::: RECORDS TO USE
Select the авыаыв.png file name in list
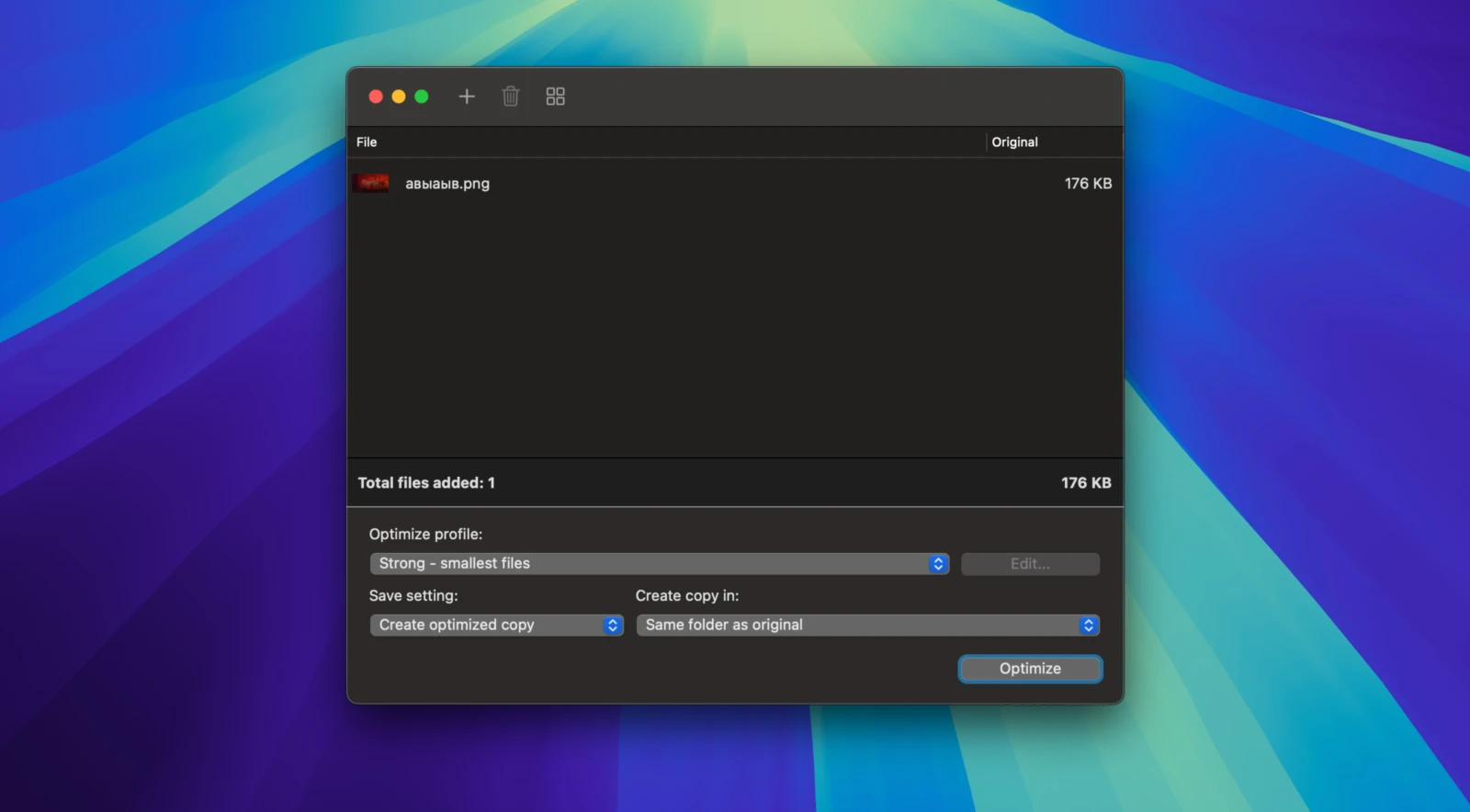 (x=447, y=184)
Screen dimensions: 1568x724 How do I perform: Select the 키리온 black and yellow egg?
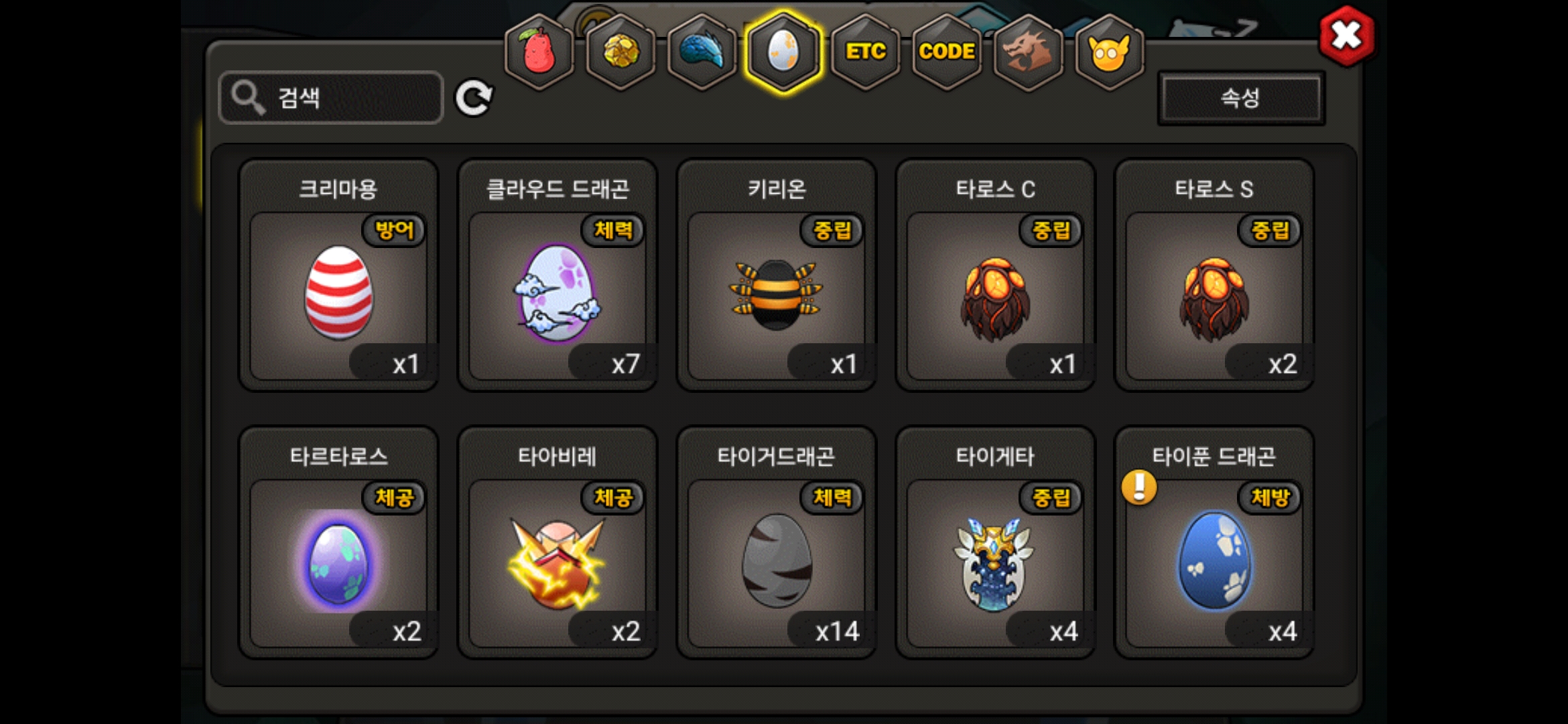pos(777,275)
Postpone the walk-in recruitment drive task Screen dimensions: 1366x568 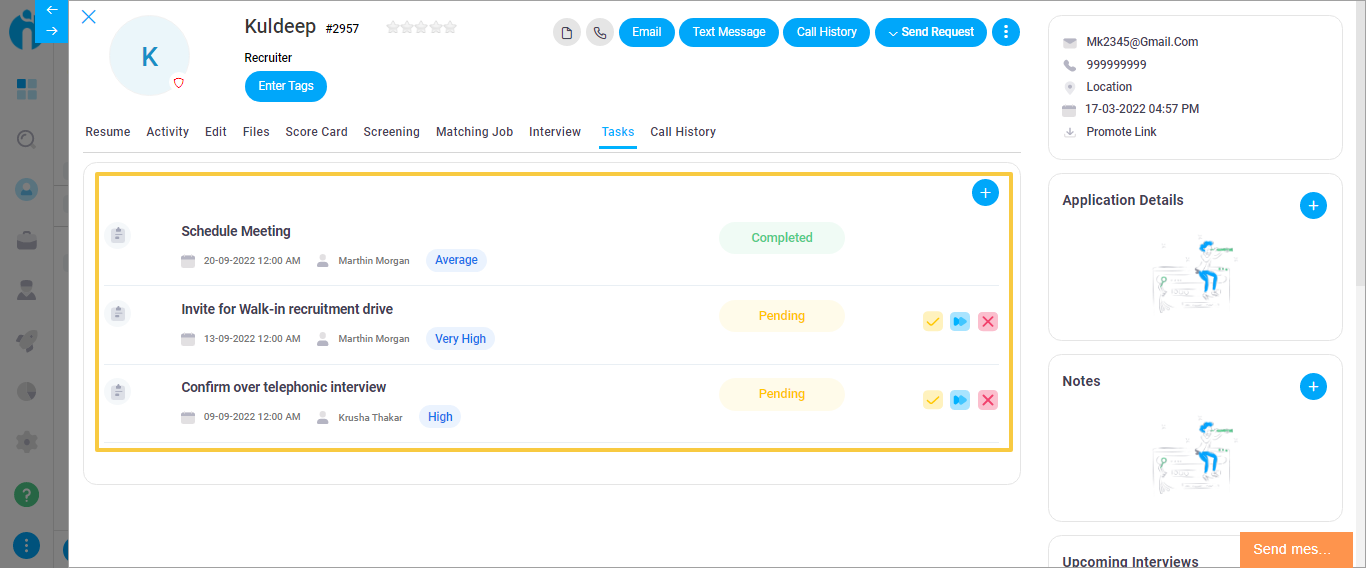960,321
::::::
## GOAL
Return every line of the items above that contains the word "Select".

## EXPECTED OUTPUT
Select the авыаыв.png file name in list
Screen dimensions: 1568x724 How do I perform: Select the 키리온 black and yellow egg?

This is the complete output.